Riss attendit près de quatre ans pour écrire le 7 janvier 2015. « Une minute quarante-neuf secondes » c’est le temps de survie entre l’entrée et la sortie de deux hommes en noir armés dans les locaux de Charlie Hebdo. Le temps qui sépare le monde d’avant de celui d’après. Il est bien entendu question de ce jour dans le récit du dessinateur, de ce temps suspendu où l’on se demande si la vie va s’achever, de ces corps qui tombent dans un bruit sourd à côté de soi et dont on ne veut pas regarder la silhouette décomposée. De ces amis sans vie qu’il faut enjamber pour retrouver le bruit et la lumière. Mais pas que.

https://youtu.be/SpxJyMfqEXM

Contrairement à beaucoup, Riss est en effet resté au journal dont il partagea la direction de rédaction avec Charb pour en devenir désormais le directeur unique. Riss n’écrit donc pas essentiellement pour échapper à l’attentat par une forme de catharsis. Il ne manifeste pas, par des cauchemars notamment, des symptômes post-traumatiques. L’ami de Cabu explique, en faisant référence à ses premiers contacts avec la mort, adolescent ou jeune homme, comment il est mort déjà d’une certaine manière ce 7 janvier 2015, comment est morte plus exactement cette « vie d’avant », mais qu’il peut continuer à respirer en s’appuyant sur des valeurs qui sont le fondement de sa vie. Aussi on retrouve au long de ses lignes, à travers des mots durs parfois, le combat attaché à la liberté de penser, d’écrire et de dessiner, au rejet de l’argent comme seule valeur. Un hymne à la réflexion, à l’intelligence contre le conformisme, l’obscurantisme, les croyances intolérantes.

LE LAMBEAU

Riss reste dans le combat, celui qu’il poursuit avec une nouvelle équipe, celui qu’il faillit abandonner quand le journal, brusquement riche des dons devint la proie de collaborateurs récents, voulant soudainement devenir actionnaires actifs. « As-tu encaissé des chèques de donateurs sur ton compte bancaire personnel? » demande à Riss l’un d’eux. Phrase symbole de souffrances nouvelles sur lesquelles s’attarde le nouveau directeur, souffrances qui témoignent du combat mené après l’attentat, combat pour garder au journal ses valeurs fondatrices :

Comment être à la hauteur de ce qui nous est arrivé ?

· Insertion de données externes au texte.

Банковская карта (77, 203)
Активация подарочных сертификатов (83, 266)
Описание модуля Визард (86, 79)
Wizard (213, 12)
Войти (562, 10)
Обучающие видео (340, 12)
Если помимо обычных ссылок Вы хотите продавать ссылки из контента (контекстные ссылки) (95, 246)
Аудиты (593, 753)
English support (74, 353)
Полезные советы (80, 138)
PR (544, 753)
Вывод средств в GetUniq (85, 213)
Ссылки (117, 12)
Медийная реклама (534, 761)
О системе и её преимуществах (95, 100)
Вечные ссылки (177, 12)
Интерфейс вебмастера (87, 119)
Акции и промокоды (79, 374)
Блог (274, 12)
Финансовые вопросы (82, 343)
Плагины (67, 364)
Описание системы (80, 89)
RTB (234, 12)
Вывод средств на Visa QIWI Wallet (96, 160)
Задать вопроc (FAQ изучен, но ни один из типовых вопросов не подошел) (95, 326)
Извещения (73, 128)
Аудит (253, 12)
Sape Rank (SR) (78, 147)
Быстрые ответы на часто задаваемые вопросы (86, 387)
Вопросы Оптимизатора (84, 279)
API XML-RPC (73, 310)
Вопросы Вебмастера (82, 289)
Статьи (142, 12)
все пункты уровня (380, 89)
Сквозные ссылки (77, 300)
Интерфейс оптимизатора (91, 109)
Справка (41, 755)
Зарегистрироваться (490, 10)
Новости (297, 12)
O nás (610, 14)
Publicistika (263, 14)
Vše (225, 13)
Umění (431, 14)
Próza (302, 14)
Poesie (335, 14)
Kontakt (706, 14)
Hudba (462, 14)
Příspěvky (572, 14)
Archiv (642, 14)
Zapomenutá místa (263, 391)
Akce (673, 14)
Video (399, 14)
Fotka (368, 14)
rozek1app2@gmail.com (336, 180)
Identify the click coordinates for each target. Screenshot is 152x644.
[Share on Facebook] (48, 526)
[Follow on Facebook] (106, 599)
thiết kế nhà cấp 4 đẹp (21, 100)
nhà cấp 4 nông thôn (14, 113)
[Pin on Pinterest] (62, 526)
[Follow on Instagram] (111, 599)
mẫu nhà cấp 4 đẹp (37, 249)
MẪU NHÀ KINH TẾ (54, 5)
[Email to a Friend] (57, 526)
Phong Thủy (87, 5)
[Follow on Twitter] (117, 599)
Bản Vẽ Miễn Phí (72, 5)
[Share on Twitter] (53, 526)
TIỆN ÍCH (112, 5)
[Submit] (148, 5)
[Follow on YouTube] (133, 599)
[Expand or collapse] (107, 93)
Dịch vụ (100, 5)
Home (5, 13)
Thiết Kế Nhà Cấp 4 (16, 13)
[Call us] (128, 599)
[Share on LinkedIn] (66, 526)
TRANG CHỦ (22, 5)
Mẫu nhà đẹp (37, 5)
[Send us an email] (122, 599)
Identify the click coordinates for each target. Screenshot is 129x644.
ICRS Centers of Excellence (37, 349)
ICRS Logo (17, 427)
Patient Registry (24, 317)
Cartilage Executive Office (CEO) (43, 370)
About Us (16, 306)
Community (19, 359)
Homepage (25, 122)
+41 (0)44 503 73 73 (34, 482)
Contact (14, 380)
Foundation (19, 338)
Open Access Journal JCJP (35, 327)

Cette lutte de pouvoir contre les collaborateurs récents, ceux qui quittent le navire, les confrères qui donnent des leçons derrière d’hypocrites messages de compassion, Riss va le mener après une période d’épuisement moral et physique dont il décrit les étapes et le souvenir. Il s’attaque de nouveau aux « mêmes esthètes, les mêmes pédants, les mêmes esprits supérieurs qui, du haut de leur donjon, nous voyaient nous débattre avec nos convictions, trop médiocres pour être les leurs ». Le ton est dur. Les mots sonnent juste. La démonstration est impitoyable. Ce récit est un manifeste, le bilan provisoire d’une vie, la justification de la nécessité de l’existence de l’hebdomadaire satirique.

Comment poursuivre cette oeuvre alors que ses principaux fondateurs ont péri ? Le journaliste les évoque en leur consacrant à chacun quelques lignes, sincères, modestes. Pas de panégyriques ou de trémolos dans l’écriture, ce n’est pas le style de la maison, mais des êtres qui reviennent en filigranes tout au long du livre comme pour montrer que c’est leur disparition qui est la plus difficile à vivre . « Les jours qui s’écoulent m’éloignent des adieux que je leur fis, et me rapprochent de l’accueil qu’ils me feront demain. Un jour, c’est sûr, on se retrouvera tous ».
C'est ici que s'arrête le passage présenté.